(Aim of the task) Two lines in the data below mark the range: the one with "Click the green 'payment_success' string" and the one with "Image resolution: width=676". Return both, along with every line between them, exactly.

(Provided entries)
== Segment start ==

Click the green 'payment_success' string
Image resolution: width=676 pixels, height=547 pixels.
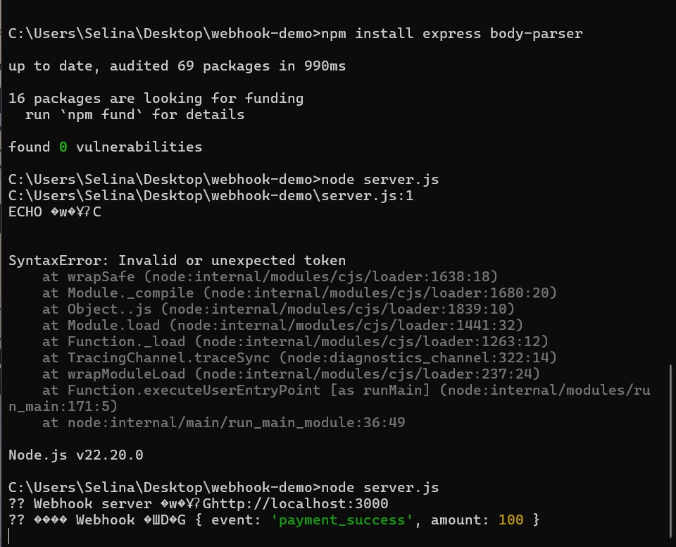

== Segment end ==
== Segment start ==

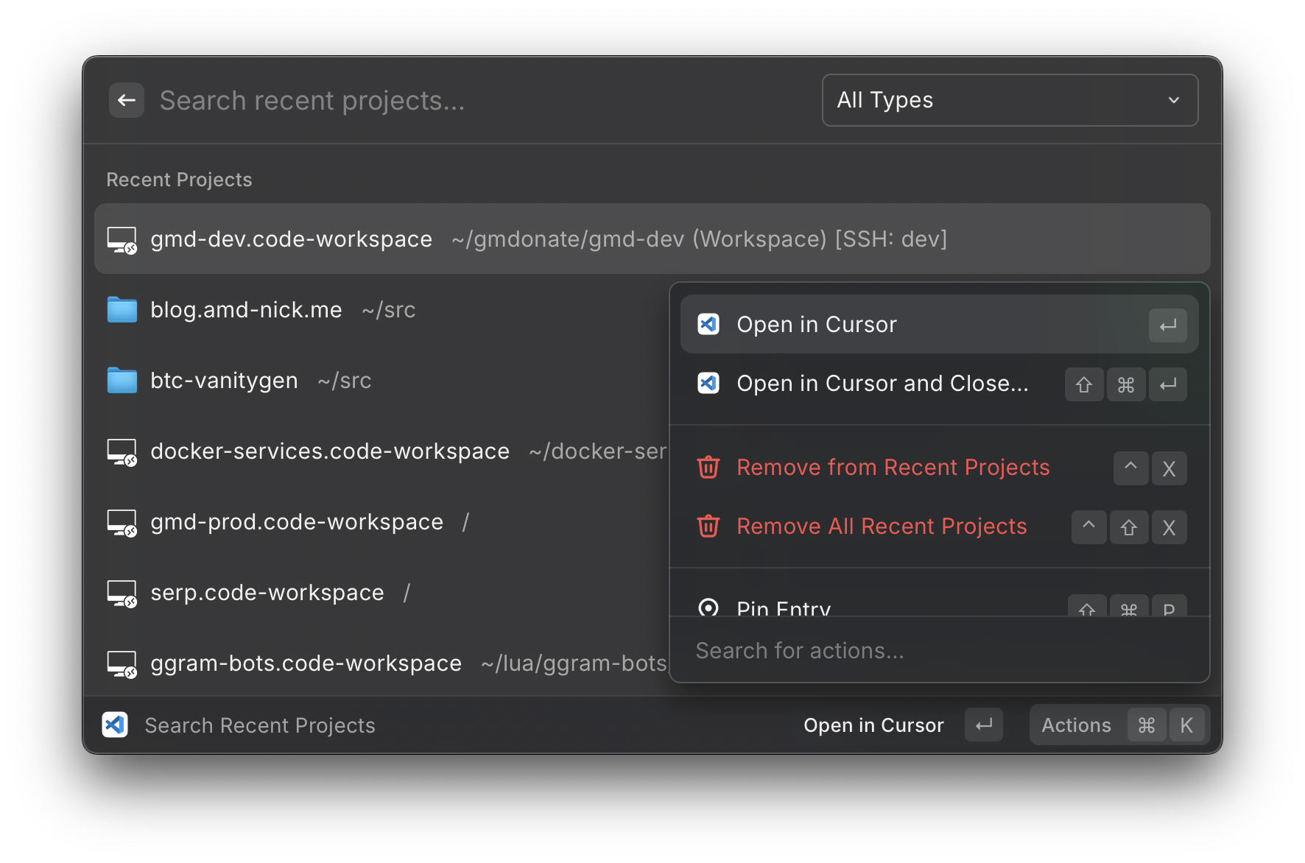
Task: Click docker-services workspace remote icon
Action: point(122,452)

== Segment end ==
== Segment start ==

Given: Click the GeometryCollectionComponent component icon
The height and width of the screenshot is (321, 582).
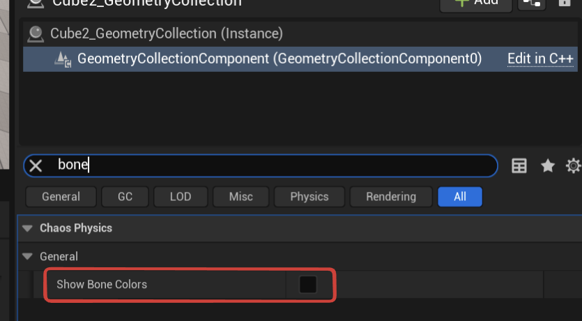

== Segment end ==

(Task answer)
Click the green 'payment_success' string
Image resolution: width=676 pixels, height=547 pixels.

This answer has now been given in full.